A proposed class and collective action claims Lowes Home Centers, LLC has failed to pay call center employees for time spent logging into and out of their computers before and after their shifts and during unpaid breaks.
The case out of New Mexico federal court alleges Lowes has employed an “illegal company-wide policy” that has deprived workers of time-and-a-half overtime pay for off-the-clock work and caused the individuals’ overtime rates to be miscalculated.
“Lowes knowingly and deliberately failed to compensate Plaintiffs and the Putative Class Members for all hours worked each workweek and the proper amount of overtime on a routine and regular basis during the relevant time periods,” the complaint, filed by a former Lowe’s employee, claims.
Lowes employs non-exempt, hourly paid customer service representatives responsible for tendering sales, coordinating deliveries, managing installations, facilitating repair services and answering customers’ inquiries, the case states. According to the suit, however, the home improvement retailer has failed to compensate call center employees for all compensable work hours by requiring that they clock in only once they are ready to take their first call. As a result, the case says, the workers are required to start up their computers, read company emails, open several different computer programs, log in to each program and ensure that the software is running correctly—which can take anywhere from five to 15 minutes—all before clocking in for their shifts.
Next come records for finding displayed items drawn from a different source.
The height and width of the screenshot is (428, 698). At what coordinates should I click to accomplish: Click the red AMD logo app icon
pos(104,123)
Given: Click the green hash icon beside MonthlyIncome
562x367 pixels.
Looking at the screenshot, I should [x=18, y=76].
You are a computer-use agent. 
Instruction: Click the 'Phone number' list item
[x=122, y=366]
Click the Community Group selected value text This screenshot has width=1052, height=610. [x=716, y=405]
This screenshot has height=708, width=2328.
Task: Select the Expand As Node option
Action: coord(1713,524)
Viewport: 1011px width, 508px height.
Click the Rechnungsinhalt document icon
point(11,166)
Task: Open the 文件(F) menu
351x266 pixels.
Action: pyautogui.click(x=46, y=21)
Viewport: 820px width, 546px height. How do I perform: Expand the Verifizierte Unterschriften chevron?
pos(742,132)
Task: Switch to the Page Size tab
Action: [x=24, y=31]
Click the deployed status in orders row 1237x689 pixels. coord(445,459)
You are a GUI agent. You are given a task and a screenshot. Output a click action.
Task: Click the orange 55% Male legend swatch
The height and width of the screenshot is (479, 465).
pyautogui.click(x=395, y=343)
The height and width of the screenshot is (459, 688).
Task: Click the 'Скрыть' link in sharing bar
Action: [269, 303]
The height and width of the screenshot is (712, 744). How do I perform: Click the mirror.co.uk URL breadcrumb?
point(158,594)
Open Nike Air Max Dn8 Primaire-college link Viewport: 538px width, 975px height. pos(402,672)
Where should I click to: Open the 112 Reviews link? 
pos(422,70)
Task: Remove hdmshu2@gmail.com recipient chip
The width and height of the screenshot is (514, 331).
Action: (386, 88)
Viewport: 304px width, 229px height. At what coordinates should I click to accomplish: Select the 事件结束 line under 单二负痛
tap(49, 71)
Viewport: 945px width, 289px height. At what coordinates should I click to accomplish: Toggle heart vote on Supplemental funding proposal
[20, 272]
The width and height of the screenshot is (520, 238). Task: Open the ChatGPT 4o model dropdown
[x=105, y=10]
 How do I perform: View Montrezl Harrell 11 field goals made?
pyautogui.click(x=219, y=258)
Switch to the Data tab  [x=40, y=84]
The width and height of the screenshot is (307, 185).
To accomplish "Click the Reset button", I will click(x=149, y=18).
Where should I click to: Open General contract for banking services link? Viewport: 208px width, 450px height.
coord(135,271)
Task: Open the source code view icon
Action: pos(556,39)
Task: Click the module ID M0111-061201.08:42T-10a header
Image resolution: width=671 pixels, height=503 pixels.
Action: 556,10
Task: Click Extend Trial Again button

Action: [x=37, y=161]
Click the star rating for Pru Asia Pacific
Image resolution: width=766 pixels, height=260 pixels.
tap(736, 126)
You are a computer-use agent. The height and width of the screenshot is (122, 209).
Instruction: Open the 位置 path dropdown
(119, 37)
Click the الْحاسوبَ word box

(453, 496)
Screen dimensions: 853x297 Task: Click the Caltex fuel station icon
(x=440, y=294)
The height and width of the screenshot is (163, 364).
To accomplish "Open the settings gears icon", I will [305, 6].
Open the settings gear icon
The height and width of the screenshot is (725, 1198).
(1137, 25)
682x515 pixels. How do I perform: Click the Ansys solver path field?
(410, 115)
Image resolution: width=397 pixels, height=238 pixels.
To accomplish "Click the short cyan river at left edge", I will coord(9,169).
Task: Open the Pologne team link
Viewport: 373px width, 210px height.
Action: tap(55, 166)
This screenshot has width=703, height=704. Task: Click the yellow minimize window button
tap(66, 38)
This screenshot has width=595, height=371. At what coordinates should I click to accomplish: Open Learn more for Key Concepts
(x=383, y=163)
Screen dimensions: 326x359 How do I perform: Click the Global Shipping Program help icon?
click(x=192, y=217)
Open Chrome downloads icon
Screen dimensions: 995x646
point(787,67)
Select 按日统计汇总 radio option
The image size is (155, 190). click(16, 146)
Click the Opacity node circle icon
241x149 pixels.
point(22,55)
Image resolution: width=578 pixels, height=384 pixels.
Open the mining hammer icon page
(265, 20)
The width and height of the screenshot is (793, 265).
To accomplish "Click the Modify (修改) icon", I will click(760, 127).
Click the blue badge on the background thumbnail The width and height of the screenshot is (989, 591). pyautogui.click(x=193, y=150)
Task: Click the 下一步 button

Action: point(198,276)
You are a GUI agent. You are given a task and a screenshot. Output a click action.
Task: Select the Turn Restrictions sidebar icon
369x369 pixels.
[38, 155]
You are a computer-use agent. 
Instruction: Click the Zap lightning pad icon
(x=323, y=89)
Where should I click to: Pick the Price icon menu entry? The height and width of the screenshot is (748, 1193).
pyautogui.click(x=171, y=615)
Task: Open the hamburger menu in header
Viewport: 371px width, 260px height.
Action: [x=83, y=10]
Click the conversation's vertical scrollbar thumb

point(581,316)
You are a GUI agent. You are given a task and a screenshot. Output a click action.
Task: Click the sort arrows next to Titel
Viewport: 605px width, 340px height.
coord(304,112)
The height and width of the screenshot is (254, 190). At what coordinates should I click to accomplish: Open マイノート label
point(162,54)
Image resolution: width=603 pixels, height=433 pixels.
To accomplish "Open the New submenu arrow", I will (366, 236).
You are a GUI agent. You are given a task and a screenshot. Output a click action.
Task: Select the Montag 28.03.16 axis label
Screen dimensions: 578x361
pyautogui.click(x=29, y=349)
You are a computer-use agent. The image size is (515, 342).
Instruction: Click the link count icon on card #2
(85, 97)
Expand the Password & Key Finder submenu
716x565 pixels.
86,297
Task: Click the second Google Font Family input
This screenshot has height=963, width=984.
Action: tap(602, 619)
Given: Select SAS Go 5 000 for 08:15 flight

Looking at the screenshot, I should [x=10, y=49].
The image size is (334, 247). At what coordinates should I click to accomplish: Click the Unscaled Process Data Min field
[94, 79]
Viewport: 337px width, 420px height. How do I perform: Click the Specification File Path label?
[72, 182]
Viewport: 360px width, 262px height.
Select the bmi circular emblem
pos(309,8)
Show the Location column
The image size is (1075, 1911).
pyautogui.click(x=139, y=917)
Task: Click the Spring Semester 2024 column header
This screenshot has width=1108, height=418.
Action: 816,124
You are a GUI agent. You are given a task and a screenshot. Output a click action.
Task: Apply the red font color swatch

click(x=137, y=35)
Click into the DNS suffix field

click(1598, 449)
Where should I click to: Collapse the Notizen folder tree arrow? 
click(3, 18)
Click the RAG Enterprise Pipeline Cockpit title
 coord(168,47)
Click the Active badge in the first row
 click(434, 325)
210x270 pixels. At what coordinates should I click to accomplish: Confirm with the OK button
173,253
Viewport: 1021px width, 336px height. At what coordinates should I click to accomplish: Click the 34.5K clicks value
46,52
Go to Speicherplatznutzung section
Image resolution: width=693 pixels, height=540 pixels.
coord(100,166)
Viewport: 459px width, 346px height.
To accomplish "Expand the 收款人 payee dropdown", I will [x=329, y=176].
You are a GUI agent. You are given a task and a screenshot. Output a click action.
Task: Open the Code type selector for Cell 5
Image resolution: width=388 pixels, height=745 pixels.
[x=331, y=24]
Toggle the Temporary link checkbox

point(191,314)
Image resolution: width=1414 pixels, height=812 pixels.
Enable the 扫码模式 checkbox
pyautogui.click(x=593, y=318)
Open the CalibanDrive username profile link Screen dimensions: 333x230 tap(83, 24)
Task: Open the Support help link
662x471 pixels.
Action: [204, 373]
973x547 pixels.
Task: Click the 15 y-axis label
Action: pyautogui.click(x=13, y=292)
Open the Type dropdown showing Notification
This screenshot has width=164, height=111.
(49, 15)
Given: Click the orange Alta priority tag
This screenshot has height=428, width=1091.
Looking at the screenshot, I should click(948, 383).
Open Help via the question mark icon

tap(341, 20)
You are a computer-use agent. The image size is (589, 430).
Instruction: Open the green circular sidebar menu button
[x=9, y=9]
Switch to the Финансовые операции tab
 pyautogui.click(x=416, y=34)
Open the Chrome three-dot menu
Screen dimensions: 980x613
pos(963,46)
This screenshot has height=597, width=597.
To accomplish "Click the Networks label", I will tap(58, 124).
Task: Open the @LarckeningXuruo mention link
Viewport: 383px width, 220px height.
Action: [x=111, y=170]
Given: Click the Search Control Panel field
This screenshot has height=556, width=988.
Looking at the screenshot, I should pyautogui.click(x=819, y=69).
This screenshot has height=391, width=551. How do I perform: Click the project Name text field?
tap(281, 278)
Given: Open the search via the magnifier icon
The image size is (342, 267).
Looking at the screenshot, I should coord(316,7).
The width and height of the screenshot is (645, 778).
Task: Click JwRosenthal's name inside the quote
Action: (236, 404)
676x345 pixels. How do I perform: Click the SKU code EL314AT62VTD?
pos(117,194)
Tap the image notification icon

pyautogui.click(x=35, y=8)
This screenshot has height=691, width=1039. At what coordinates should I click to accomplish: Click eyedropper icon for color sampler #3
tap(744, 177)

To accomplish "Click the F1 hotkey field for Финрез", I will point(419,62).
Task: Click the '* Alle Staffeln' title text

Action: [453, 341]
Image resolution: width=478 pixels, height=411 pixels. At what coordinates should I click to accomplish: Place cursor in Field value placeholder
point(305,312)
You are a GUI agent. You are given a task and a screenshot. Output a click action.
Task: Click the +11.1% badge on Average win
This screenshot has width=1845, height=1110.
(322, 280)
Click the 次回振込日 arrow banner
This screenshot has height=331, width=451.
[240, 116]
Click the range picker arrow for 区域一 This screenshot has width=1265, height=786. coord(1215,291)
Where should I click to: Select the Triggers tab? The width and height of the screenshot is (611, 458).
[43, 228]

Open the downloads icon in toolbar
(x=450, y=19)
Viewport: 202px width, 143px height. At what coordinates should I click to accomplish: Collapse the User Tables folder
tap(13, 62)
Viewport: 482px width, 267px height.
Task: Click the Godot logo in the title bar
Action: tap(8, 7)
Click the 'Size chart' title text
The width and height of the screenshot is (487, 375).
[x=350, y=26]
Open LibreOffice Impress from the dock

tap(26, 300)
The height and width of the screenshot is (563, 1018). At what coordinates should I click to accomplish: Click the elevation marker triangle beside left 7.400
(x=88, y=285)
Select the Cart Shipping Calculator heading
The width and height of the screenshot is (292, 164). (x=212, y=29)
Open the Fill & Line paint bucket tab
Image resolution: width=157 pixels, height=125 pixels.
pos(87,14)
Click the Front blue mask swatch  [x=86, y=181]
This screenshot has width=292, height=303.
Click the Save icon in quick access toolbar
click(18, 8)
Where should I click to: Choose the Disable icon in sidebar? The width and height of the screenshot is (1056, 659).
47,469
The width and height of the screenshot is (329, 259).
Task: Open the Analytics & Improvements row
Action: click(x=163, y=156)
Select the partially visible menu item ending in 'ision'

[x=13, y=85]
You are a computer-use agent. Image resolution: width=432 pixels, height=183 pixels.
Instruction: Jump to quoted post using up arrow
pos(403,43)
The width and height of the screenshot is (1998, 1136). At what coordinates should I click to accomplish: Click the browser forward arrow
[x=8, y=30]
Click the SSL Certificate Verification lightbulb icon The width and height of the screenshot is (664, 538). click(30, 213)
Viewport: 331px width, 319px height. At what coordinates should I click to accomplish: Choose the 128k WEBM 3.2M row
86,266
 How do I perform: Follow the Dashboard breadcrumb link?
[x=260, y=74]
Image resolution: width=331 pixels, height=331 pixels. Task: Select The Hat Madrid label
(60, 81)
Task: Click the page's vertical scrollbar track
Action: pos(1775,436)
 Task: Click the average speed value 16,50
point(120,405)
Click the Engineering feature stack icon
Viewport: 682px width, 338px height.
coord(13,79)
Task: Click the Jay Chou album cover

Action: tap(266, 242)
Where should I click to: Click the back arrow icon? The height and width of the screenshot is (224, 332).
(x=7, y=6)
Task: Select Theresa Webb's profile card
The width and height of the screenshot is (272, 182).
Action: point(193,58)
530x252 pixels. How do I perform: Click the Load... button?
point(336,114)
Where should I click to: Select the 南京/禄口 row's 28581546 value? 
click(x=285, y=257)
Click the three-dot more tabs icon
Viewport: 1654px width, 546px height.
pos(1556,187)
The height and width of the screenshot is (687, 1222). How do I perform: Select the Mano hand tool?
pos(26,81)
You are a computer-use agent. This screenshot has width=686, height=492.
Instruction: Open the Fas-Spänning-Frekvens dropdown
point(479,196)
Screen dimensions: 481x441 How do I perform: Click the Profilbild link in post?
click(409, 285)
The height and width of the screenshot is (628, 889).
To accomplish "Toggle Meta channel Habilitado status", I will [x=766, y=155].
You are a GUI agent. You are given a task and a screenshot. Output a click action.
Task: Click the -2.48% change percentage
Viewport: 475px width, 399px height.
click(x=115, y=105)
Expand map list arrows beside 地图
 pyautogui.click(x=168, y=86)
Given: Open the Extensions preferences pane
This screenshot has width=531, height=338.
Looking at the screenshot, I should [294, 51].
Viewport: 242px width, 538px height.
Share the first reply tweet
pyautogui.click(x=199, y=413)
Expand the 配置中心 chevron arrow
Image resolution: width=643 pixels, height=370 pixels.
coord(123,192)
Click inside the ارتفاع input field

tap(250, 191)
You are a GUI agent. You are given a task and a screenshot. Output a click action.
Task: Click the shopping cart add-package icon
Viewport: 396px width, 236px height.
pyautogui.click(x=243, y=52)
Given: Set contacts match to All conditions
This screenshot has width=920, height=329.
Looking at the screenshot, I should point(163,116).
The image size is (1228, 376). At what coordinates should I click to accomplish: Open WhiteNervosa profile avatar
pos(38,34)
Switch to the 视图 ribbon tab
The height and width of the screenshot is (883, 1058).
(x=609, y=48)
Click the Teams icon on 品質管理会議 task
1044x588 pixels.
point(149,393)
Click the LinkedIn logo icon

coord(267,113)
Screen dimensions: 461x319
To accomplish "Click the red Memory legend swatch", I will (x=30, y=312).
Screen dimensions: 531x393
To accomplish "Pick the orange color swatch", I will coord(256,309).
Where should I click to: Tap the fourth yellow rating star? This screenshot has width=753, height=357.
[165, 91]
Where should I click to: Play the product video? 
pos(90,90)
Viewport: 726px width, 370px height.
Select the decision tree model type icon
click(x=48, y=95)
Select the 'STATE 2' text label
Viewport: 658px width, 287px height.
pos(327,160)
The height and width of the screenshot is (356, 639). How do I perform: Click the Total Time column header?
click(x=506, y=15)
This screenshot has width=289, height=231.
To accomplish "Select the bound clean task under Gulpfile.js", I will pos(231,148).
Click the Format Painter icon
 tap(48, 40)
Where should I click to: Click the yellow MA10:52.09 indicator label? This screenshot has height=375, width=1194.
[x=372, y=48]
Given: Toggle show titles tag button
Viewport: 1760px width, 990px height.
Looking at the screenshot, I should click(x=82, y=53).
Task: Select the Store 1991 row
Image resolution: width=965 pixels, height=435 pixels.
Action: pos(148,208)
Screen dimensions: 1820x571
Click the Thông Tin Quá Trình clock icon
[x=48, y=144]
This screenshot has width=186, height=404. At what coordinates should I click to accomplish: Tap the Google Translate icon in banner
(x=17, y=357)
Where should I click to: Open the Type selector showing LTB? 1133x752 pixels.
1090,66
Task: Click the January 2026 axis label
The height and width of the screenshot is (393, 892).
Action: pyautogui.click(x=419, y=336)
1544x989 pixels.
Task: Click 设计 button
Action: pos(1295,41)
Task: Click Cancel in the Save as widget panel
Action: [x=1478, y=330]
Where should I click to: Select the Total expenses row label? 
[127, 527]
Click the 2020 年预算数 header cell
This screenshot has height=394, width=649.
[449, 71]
Per the case, workers who are not ready to take their first call at the start of their shift, or those who clock in prior to their shift start time, are subject to discipline.
“Therefore, the only way to be ready on time, and avoid discipline, is to prepare the computer ‘off-the-clock’ and without pay,” the complaint attests.
The lawsuit says call center workers are required to perform similar off-the-clock work during their 30-minute unpaid lunch breaks, and spend roughly one to three minutes logging out of the phone system and computer applications and logging off their computer before leaving for their break. Workers are then required to spend another one to three minutes at the end of each break logging back into their computers and programs, the suit says. This “lengthy log off and log in procedure” is performed during workers’ breaks and therefore goes uncompensated, according to the suit.
The case goes on to claim that Lowes has a policy and practice of requiring employees to clock out for breaks lasting 20 minutes or less. While the defendant permits workers to take two 15-minute breaks each day, they are required to clock out for “any and all breaks” outside of their two 15-minute breaks, according to the suit. If an employee exceeds their 15-minute breaks by even a minute, the defendant clocks them out and does not pay for the additional minute, the lawsuit alleges.
Per the case, Lowes’ pay policies have resulted in workers not being paid time-and-a-half overtime hours for their off-the-clock work, the amount of which causes their weekly hours to exceed 40.